In the interest of being accurate, yet vague, the best that GMAT experts can divulge is umm, well…it depends…
Why? Because the GMAT exam is a standardized test, making it available to anyone, from any background, who chooses to appear for it. However, it is also the standardized test which is widely used to select candidates for a rigorous MBA/Master’s program, and the subsequent career as a management head taking care of beezness, so to speak.
The GMAT exam has been structured to assess some key features to be desired from future managers – integrated reasoning, analytical writing, verbal, and finally, quantitative skills. The exam is set for upwards of three-and-a-half-hour duration, making it technically longer, though seemingly shorter, than your average Cameron flick of flying blue aliens, or drowning ships. There are four sections to independently score your abilities.
- Analytical Writing Assessment: 30 minutes on a six-point scale, with independent score, not contributing to your final 800.

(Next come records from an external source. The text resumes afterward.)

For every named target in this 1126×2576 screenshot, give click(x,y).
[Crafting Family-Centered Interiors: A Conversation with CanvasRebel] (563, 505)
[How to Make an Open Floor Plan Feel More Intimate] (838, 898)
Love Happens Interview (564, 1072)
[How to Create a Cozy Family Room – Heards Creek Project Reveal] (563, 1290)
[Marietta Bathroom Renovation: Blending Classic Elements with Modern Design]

- Integrated Reasoning Section: 30 minutes on an eight-point scale, evaluating your analytical skills and data interpretation. This section receives an independent score, not contributing to your final 800
- Quantitative Section: 75 minutes for 35 questions, measuring your basic arithmetic, algebra, and geometry powers.
- Verbal Section: 75 minutes for 41 questions, measuring your reading, comprehension, critical reasoning, and sentence correction, capabilities.
For a better insight, check out our article on GMAT Syllabus, New Format & Pattern.
The maximum GMAT score is 800. GMAT scores include a percentile ranking exhibiting their rarity in the context of all test-takers. So, for instance, out of the 767,833 test-takers in the period 2015-2017, a score of 800 was in the 99th percentile, implying that only 1% test takers managed to score the perfect score. Whereas, 200 came out at a graceful 0th percentile indicating that everyone secured a score over 200. All percentiles, for scores over 550, are tabulated below. (Source)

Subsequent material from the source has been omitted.